Flags aplenty

This week the Chico City Council voted 4­3 to deny a request to fly the American flag along the city’s main arterials as is done now on all patriotic holidays. The pro-flag flyers wanted Old Glory flapping in the wind until the war in Iraq is over. That, of course, raises the question, how do we know when it’s over? It’s not like a buzzer sounds or a ref blows a whistle or the last out is made in the bottom of the ninth. The council could have voted for its own definition of the end of war. How about when a democratically elected government is in place in Iraq? Locating Saddam? Finding weapons of mass destruction? When the last American soldier steps off of Iraqi soil? When the Enterprise-Record drops its special “America at War” coverage? It’s a tough call, and the four councilmembers who voted against the idea showed some guts. In these days of frenzied flag-waving and flag-wrapping, it’s easy to be labeled unpatriotic if you stray from the masses.

One other thing on this all-flags-all-the-time business: Flying them for weeks on end right now will only dilute the glory they symbolize on those patriotic holidays. The gesture becomes meaningless. It’s like wearing a tuxedo everyday. The impact wears off and people start questioning your sanity. While we’re talking about flags, have you noticed the lineup now flying from the flagpole in front of the City Council building at Main and Fourth streets? We have the American flag on top, the state flag just below that, the blue service flag next, followed by the POW flag. Does the city have a flag we could strap on just below the POW flag? Chico should have a flag, since we’ve become the city of flags.

And speaking of symbolic gestures, I’ve noticed yellow ribbons tied around trees in the yards of some houses in my neighborhood. These good folks are adhering to the Tony Orlando school of troop support (or support for guys who’ve just gotten out of prison after three long years). And while I have deep respect for that great ’70s pop sensation, for my taste the yellow-ribbon route is a bit showy, a bit pretentious. It’s like sticking a lawn ornament in your front yard, and I’m not a lawn-ornament kind of fellow. So I follow Orlando’s other recommendation for showing full troop support. I knock three times on the ceiling.

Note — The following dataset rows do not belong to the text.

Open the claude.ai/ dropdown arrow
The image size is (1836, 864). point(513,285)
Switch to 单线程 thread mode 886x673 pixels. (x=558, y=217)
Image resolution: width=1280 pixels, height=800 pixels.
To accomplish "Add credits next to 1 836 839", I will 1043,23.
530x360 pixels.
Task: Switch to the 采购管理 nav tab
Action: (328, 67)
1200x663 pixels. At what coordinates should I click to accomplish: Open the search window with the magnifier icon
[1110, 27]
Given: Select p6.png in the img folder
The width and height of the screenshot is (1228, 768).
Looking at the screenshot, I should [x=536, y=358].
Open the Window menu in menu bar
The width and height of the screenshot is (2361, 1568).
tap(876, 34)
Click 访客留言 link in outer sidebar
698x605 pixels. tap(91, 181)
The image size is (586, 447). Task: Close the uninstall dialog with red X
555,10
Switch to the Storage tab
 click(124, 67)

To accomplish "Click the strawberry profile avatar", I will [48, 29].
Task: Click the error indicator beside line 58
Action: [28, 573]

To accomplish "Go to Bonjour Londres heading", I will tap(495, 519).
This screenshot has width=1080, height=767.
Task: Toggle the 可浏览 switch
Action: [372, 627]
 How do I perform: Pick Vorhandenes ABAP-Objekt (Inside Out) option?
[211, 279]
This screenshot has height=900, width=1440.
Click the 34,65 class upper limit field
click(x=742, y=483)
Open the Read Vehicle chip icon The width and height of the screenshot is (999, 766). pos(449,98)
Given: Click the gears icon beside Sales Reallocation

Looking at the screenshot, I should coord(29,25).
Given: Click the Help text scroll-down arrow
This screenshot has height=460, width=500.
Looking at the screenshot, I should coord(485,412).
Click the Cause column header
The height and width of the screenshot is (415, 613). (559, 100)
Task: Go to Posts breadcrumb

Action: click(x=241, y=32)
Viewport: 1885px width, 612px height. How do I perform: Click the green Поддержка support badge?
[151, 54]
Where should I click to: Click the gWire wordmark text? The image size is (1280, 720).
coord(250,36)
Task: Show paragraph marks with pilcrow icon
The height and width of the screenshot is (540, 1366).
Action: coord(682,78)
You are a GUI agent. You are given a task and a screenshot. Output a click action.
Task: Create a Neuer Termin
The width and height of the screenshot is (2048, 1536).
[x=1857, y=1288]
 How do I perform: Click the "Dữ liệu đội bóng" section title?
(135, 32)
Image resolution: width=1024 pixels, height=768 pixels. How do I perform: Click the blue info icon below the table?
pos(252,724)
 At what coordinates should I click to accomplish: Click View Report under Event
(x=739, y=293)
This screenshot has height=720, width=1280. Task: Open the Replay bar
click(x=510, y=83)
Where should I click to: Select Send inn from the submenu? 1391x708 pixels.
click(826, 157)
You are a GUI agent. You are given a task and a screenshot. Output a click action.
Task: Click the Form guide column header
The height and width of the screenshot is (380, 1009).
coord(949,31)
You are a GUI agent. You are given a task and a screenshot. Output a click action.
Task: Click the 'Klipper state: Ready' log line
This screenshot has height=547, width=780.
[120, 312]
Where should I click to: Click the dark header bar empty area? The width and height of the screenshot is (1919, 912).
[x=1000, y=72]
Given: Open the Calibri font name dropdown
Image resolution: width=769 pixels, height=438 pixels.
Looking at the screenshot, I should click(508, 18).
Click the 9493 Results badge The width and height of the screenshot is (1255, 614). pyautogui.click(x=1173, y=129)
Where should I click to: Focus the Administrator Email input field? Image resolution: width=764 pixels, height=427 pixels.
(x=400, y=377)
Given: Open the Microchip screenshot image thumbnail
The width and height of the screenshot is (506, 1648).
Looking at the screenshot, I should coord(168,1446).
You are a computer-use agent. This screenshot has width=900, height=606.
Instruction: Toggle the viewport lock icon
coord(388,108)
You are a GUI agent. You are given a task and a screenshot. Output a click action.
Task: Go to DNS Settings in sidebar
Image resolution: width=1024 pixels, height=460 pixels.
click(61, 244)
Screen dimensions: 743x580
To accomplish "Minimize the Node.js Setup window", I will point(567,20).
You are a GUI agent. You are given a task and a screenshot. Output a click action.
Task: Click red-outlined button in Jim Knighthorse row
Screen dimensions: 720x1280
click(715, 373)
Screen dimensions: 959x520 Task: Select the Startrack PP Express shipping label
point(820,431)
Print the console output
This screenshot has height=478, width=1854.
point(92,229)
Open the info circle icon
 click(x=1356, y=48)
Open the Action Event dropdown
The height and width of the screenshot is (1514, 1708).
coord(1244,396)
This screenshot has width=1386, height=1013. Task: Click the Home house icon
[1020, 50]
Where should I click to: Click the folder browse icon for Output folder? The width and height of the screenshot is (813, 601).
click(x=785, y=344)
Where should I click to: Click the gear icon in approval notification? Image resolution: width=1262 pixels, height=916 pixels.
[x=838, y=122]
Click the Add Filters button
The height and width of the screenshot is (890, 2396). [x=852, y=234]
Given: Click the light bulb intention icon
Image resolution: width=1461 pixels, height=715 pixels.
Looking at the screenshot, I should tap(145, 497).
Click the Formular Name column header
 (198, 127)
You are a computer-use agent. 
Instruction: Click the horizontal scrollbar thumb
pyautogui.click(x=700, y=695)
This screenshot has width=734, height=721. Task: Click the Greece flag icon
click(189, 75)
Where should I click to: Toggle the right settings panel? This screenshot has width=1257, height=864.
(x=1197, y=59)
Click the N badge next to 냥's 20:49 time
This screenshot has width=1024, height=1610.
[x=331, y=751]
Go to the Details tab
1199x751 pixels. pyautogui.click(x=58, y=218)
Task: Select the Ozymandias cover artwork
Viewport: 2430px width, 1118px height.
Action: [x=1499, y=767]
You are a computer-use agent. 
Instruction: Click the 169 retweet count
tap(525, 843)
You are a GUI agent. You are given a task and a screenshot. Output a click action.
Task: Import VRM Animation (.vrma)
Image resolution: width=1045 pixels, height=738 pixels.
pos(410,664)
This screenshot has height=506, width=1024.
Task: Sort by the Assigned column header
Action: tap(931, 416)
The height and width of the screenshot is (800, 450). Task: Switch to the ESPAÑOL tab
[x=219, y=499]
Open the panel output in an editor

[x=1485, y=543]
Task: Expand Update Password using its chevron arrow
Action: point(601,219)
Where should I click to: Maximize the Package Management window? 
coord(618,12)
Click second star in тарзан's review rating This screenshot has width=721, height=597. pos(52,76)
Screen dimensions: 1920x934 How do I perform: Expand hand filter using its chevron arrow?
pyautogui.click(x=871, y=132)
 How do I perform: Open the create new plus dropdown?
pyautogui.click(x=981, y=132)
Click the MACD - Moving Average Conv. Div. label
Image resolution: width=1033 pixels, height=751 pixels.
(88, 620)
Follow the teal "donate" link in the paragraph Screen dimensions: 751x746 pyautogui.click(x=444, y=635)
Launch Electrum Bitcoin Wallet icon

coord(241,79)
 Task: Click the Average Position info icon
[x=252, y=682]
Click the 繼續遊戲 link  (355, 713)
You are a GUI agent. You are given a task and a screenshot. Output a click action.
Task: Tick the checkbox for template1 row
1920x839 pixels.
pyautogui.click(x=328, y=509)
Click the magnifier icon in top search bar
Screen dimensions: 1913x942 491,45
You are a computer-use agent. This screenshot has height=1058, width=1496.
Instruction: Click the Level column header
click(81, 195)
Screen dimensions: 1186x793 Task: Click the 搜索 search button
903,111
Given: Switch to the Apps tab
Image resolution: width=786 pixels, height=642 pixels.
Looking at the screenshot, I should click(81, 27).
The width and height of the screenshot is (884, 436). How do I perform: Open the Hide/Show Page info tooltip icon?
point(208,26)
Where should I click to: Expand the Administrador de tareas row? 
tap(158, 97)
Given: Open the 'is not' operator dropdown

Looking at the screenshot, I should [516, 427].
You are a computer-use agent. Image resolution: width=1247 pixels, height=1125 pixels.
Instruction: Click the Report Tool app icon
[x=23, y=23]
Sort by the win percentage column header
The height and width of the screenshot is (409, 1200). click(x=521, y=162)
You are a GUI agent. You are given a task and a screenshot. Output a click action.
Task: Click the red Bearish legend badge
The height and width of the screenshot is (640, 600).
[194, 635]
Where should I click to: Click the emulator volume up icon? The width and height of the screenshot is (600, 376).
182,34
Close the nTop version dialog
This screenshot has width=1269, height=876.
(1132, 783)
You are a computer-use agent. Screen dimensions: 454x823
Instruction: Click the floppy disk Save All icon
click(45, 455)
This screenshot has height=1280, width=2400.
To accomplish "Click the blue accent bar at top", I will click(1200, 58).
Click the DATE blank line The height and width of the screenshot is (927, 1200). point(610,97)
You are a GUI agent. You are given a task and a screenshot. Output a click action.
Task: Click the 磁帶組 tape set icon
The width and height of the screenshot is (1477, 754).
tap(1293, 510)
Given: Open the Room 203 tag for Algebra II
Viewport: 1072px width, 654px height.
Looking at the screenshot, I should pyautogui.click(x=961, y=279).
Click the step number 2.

Boy, it’s hard to get a grip on what’s going on in Iraq these days, at least based on newspaper headlines. Why, just this week the local daily ran this headline on Saturday: “Control over Iraq expands.” The very next day the headline screamed: “Capital gone out of control.” What I read is, ever since the United States marched in and took control, lawlessness and looting have taken hold, and things in Iraq are now out of control. How long before Iraqis are fondly remembering the good old days and putting bumper stickers on their cars that say: “DON’T BLAME ME, I VOTED FOR SADDAM”?

Newspaper mogul Dean Singleton is about to add another publication to his collection. Last week the Denver-based Singleton was in negotiations to purchase the Marysville Appeal-Democrat. His corporation, MediaNews, already owns the Enterprise-Record, the Oroville Mercury-Register, The Red Bluff Daily News and the Paradise Post. Earlier this year, MediaNews purchased the Post. We’ve also learned that Scott McKibben, the man running the MediaNews subdivision that operates the local papers, has resigned for “personal and professional” reasons. MediaNews now owns 50 daily newspapers, a number of weeklies and a television station.